The foundation’s Web site, sophiasgarden.org, features a “circle of healing” for Sophia that combines all these creative projects with treatments from both Western and Eastern medicine and foods from their own organic garden.

“Without one of these links our lives would be very, very difficult,” Richard said.

Karen and Richard hope to eventually expand their foundation and “pay it forward” to other families like their own.

“We’re looking at doing more outreach in terms of genetic testing, but mostly for Ashkenazi Jewish diseases,” Karen said.

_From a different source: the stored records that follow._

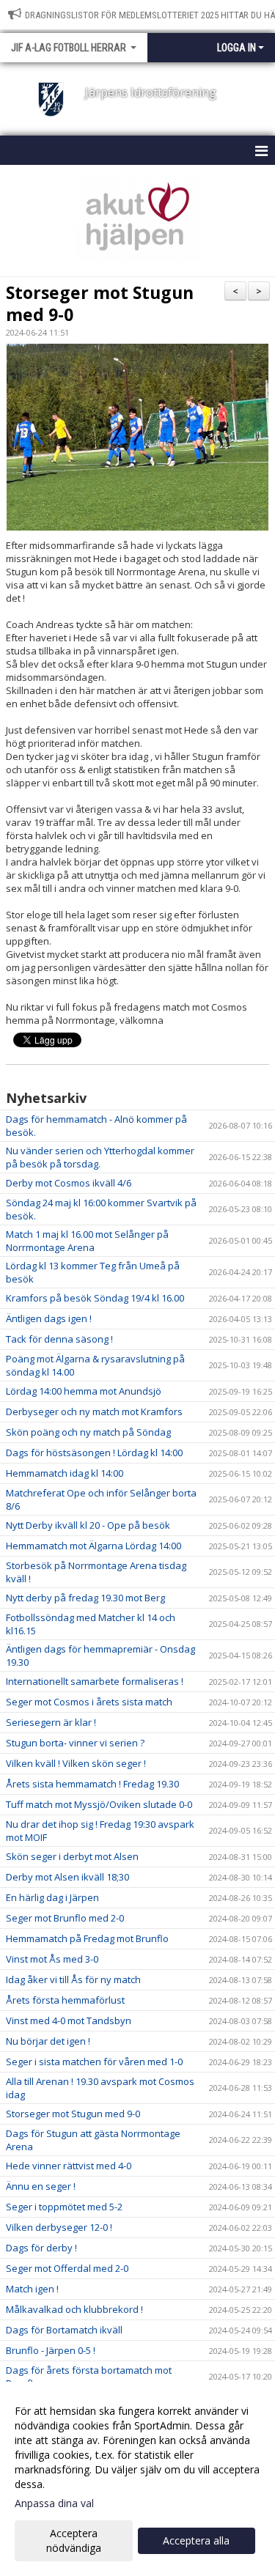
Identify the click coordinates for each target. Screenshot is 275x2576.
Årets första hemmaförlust (65, 2000)
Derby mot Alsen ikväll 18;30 (67, 1876)
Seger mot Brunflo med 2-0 (65, 1917)
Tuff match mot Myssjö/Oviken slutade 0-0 (99, 1804)
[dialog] (137, 2479)
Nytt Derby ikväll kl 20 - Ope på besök (88, 1525)
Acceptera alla (196, 2540)
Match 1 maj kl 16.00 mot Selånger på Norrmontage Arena (87, 1241)
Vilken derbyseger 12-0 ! (59, 2227)
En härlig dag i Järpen (52, 1897)
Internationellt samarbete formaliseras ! (94, 1681)
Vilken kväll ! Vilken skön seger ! (76, 1763)
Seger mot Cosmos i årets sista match (89, 1701)
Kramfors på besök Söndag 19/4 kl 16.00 (95, 1297)
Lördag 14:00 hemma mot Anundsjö (83, 1391)
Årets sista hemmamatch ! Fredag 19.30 (92, 1783)
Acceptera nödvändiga (73, 2540)
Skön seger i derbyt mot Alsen (72, 1856)
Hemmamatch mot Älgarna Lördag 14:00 (93, 1545)
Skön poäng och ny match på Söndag (88, 1432)
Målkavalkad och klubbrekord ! (74, 2309)
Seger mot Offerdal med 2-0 (67, 2268)
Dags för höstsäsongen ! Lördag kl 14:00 (94, 1452)
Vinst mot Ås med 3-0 (52, 1959)
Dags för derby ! (41, 2247)
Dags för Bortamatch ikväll (64, 2329)
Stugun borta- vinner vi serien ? (75, 1742)
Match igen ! (32, 2288)
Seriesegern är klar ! (51, 1722)
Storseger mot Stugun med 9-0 (100, 303)
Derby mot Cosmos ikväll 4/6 (68, 1182)
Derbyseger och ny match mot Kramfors (94, 1411)
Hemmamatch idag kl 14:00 (64, 1473)
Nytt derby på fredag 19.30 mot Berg (85, 1597)
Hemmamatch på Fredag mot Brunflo (87, 1938)
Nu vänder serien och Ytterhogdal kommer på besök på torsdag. (100, 1157)
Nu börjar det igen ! (48, 2041)
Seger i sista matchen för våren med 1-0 (94, 2061)
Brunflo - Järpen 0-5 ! (50, 2350)
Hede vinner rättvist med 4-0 (68, 2165)
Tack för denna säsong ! (59, 1339)
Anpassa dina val (54, 2503)
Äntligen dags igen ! (49, 1318)
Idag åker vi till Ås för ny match (73, 1979)
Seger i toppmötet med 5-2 (64, 2206)
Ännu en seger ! (41, 2186)
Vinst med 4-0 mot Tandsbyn (68, 2020)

The couple did go through preliminary genetic testing before their pregnancy, but they were not tested for Niemann-Pick A, which many hospitals, especially those in areas without a large Jewish population, do not offer in their standard basket of tests for Ashkenazi Jews. Karen and Richard are working to initiate a policy requiring doctors to tell patients about all genetic tests, even those that are not offered at their institutions.

The flourishing community that has formed around Sophia leaves onlookers awestruck and fascinates participants like Moore. “This is really one of the best things that we humans can do for each other,” Moore said. “To offer something to somebody else’s life that at least for a moment makes it a little more bearable.”

“It’s been an enormously powerful experience and I wouldn’t change anything about it. She is such a wonderful person. I’m really glad to have had the opportunity to know her. Our lives are forever changed by her and enriched,” Karen said.

“As are probably a thousand other people that have been touched and are thanking us all the time for Sophia,” Richard added.